Caméras de surveillance dans les lieux publics : enjeux éthiques et sociaux



Depuis quelques années, divers événements pressent les autorités publiques et politiques à resserrer la surveillance dans les lieux publics afin de mieux rassurer la population.

La criminalité, le terrorisme et les phénomènes de marginalité comme l'itinérance, la prostitution et la consommation de drogues sont les principaux motifs invoqués pour justifier l'installation de dispositifs de surveillance et de répression. On assiste donc à une prolifération de caméras de surveillance dans les centres-villes du Canada, souvent sans qu'il y ait eu de débat sur les risques d'une telle utilisation sur le plan social.

Les caméras de surveillance pourraient, par exemple, mener à du profilage racial.

En effet, en tant que dispositif de régulation sociale, les caméras de surveillance pourraient, par exemple, mener à du profilage racial ainsi qu'à une discrimination et une répression disproportionnée à l'égard des jeunes de la rue et d'autres groupes marginaux.

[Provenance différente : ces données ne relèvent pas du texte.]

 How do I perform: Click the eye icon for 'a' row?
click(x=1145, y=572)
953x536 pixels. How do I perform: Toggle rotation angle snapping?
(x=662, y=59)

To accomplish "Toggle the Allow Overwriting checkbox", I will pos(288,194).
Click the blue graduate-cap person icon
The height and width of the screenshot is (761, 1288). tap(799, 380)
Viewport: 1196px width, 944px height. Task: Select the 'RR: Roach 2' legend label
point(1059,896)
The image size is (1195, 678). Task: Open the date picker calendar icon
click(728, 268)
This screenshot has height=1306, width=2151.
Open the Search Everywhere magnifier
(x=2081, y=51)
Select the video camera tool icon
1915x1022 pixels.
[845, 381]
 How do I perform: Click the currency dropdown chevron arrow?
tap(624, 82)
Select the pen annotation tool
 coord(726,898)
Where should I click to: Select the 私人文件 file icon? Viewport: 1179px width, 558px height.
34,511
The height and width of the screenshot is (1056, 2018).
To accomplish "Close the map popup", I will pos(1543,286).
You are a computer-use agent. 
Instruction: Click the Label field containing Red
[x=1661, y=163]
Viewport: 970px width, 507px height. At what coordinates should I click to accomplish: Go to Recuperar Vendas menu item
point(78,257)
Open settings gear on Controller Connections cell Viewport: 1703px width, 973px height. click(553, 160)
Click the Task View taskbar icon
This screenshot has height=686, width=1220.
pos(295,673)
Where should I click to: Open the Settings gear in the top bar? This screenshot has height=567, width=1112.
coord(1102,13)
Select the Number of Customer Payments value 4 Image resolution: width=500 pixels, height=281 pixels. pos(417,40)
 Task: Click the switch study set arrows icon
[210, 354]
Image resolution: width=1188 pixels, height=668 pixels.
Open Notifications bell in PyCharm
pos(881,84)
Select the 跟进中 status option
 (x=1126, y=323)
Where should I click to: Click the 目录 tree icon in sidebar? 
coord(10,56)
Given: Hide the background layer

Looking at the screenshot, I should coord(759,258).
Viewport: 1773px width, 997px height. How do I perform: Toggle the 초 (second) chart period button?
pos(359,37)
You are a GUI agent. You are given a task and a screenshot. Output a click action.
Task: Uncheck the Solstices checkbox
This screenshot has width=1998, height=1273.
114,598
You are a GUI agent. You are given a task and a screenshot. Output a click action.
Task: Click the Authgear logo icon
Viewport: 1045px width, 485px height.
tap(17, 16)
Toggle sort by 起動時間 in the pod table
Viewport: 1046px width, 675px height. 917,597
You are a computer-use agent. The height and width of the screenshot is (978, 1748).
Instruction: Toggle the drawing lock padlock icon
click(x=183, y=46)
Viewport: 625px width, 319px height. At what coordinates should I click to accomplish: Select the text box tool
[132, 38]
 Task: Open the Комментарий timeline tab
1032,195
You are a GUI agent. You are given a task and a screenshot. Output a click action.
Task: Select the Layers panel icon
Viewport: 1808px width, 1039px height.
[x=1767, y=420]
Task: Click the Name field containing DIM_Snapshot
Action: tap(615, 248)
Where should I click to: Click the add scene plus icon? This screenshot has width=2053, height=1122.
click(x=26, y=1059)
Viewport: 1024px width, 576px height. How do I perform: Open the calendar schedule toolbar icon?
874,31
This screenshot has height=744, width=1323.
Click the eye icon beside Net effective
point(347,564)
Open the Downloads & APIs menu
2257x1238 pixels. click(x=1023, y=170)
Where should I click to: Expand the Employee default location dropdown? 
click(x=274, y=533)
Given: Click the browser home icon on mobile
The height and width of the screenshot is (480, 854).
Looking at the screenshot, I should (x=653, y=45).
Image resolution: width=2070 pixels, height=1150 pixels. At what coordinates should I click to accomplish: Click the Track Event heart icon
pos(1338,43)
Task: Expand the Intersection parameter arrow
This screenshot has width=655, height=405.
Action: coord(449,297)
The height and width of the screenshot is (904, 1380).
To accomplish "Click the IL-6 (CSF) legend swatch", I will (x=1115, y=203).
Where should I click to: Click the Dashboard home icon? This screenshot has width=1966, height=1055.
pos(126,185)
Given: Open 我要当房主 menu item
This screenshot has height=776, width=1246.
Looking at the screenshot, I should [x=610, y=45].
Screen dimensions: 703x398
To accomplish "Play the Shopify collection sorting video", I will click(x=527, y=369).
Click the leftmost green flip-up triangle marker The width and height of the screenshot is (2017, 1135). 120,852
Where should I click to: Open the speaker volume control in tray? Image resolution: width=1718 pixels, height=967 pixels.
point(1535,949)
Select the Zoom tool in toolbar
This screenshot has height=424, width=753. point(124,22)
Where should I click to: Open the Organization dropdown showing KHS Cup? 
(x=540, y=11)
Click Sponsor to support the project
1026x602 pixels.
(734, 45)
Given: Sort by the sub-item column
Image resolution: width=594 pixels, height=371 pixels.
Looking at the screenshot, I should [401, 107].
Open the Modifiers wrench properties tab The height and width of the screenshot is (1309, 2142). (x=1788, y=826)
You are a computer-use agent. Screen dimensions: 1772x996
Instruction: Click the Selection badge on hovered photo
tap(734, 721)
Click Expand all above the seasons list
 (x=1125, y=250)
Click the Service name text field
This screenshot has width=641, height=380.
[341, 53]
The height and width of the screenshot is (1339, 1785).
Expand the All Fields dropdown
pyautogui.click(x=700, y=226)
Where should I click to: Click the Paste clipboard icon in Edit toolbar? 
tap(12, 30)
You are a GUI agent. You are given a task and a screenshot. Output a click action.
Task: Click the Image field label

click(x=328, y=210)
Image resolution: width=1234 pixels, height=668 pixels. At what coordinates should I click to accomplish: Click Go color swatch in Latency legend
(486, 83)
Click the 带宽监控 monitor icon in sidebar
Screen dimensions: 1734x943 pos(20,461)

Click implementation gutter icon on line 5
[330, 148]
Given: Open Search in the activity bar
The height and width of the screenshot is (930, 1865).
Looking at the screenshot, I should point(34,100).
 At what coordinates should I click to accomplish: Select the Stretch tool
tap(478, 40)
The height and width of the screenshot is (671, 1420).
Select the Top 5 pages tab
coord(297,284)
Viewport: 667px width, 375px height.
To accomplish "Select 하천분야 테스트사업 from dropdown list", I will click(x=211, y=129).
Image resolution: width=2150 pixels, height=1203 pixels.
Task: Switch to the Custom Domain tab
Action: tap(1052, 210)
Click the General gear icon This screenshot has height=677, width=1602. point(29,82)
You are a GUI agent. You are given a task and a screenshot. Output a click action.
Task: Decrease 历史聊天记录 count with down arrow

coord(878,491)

Compte tenu des enjeux éthiques et sociaux que cela soulève, Christian Boudreau, professeur-chercheur à l'École nationale d'administration publique, s'intéresse aux motifs et aux stratégies des acteurs qui sont en faveur de l'utilisation de ces caméras et de ceux qui s'y opposent ou qui tentent d'en encadrer le déploiement, un aspect qui a été moins souvent pris en compte dans les études précédentes. Ses travaux mettront au jour la difficile conciliation entre les préoccupations en matière de sécurité et les principes de vie privée et de liberté, notamment dans un contexte de revitalisation urbaine.

Les résultats pourront être d'une grande utilité pour les autorités gouvernementales et les autres instances publiques (comme les commissaires à la vie privée) qui auront à statuer sur l'utilisation des caméras de surveillance dans les lieux publics.